Pixel coordinate grounding data
+===+

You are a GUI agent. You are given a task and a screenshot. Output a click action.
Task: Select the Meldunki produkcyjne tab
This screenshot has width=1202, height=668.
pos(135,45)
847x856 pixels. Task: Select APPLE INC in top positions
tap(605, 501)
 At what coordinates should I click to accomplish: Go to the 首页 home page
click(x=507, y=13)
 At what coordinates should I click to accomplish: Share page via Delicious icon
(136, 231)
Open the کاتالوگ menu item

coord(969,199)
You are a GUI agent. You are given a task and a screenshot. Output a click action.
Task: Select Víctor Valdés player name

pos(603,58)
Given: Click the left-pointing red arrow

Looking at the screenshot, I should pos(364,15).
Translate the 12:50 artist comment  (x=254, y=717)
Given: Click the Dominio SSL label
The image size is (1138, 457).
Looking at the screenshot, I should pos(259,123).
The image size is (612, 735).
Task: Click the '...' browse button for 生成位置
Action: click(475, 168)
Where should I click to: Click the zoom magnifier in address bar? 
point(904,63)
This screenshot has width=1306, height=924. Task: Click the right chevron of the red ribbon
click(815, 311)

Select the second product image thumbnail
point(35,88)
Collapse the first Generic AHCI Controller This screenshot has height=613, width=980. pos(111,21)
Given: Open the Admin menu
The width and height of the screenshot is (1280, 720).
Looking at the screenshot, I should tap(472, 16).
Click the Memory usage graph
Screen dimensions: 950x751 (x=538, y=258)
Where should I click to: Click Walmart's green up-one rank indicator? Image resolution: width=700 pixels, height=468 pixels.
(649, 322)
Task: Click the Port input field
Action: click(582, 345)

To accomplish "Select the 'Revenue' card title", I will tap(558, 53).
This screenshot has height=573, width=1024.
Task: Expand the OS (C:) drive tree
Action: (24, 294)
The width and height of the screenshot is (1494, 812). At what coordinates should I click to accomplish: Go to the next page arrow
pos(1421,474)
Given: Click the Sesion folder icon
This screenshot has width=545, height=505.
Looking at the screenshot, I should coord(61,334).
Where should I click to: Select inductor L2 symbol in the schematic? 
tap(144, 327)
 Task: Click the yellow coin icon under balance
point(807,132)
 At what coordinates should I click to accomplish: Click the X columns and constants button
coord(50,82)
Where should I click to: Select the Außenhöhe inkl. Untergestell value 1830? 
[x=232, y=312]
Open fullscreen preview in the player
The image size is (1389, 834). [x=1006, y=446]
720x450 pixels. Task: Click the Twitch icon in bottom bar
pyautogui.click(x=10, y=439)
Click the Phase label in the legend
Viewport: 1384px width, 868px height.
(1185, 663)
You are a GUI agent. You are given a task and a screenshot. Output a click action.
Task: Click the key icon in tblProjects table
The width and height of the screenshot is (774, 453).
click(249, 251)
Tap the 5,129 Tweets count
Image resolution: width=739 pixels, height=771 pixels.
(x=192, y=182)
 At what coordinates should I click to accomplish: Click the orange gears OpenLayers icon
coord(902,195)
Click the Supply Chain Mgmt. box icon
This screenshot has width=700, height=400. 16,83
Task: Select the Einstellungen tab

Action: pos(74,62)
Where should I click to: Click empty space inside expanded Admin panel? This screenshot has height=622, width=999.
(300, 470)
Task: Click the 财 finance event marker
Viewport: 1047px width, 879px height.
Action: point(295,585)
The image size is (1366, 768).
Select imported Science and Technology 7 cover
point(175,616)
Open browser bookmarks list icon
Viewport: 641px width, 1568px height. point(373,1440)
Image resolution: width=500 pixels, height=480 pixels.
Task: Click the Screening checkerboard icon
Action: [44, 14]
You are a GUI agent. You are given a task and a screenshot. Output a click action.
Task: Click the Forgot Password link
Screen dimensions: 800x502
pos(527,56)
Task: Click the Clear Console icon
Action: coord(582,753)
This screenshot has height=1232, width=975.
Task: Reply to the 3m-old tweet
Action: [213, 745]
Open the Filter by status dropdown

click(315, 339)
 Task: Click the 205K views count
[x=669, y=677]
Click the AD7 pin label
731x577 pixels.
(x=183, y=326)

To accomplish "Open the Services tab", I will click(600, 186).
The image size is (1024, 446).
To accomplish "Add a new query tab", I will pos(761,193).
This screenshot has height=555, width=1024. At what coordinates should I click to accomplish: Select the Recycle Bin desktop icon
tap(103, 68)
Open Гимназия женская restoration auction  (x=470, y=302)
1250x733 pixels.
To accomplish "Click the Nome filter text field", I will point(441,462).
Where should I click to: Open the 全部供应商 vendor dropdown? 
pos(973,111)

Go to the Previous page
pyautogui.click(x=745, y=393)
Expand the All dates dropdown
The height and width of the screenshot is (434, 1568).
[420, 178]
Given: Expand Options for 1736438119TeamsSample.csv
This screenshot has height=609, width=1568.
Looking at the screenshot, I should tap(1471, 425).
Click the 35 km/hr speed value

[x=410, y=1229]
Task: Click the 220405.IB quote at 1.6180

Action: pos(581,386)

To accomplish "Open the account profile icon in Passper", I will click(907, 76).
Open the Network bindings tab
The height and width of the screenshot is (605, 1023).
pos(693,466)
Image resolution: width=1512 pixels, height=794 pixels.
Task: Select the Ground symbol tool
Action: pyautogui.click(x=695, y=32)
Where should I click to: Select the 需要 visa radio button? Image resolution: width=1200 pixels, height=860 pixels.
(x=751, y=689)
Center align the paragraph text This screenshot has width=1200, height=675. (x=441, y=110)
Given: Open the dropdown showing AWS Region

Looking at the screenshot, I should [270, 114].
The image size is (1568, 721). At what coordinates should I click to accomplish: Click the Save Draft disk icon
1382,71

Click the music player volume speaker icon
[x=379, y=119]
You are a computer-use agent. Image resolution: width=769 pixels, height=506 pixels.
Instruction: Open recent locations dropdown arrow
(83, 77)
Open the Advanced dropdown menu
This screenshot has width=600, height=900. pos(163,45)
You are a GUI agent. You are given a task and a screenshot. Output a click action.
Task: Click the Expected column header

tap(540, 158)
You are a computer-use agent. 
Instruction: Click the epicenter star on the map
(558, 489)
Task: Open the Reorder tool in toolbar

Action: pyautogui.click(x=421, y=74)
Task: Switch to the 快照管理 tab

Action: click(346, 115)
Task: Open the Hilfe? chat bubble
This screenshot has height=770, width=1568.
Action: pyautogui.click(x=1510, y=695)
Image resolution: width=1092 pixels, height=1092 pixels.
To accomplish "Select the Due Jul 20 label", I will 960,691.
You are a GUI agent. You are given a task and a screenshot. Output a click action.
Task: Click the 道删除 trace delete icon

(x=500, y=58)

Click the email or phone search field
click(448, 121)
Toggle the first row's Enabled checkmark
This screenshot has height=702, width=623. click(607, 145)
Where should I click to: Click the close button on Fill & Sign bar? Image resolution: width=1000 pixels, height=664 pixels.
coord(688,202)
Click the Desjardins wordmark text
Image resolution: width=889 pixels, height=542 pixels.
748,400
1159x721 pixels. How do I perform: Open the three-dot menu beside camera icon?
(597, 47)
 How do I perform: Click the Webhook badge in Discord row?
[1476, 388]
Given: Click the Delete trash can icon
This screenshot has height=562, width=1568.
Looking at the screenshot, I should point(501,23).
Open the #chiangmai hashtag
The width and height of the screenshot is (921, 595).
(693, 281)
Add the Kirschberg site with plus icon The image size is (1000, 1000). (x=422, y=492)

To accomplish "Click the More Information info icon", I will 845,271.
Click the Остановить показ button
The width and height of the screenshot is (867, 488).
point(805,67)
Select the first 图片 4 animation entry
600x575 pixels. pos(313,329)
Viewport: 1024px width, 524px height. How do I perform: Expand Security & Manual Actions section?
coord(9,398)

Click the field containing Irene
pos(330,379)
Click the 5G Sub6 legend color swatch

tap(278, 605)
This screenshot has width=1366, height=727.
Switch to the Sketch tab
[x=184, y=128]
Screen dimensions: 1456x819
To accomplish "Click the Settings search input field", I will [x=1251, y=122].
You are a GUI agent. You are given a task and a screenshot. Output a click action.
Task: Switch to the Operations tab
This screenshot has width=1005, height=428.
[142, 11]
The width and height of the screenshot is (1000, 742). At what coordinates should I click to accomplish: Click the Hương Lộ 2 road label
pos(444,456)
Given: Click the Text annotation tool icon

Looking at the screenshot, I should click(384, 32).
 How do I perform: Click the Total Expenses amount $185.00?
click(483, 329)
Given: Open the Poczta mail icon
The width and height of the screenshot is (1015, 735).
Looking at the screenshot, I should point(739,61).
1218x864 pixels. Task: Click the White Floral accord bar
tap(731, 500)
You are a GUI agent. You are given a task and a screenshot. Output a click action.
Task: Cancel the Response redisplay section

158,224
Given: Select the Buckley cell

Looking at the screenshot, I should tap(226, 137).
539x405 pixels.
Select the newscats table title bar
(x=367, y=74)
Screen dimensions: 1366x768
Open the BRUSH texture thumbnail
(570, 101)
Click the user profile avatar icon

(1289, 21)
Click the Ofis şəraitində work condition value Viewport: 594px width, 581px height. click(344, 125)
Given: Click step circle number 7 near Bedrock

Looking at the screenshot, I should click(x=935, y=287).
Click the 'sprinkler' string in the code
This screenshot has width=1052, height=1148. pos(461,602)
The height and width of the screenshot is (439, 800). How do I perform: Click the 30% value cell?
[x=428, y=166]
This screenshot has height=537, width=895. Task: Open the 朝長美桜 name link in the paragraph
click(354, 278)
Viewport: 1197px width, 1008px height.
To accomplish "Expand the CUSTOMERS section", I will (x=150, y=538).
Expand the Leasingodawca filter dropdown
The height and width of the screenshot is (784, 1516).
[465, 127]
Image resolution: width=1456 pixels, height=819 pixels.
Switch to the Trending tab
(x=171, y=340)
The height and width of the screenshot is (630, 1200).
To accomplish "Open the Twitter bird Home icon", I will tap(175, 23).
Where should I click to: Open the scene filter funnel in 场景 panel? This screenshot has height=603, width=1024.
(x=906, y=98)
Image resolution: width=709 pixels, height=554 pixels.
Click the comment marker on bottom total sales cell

+===+

For the data above, give the number of lines in which the word "computer" appears, and nothing more.

2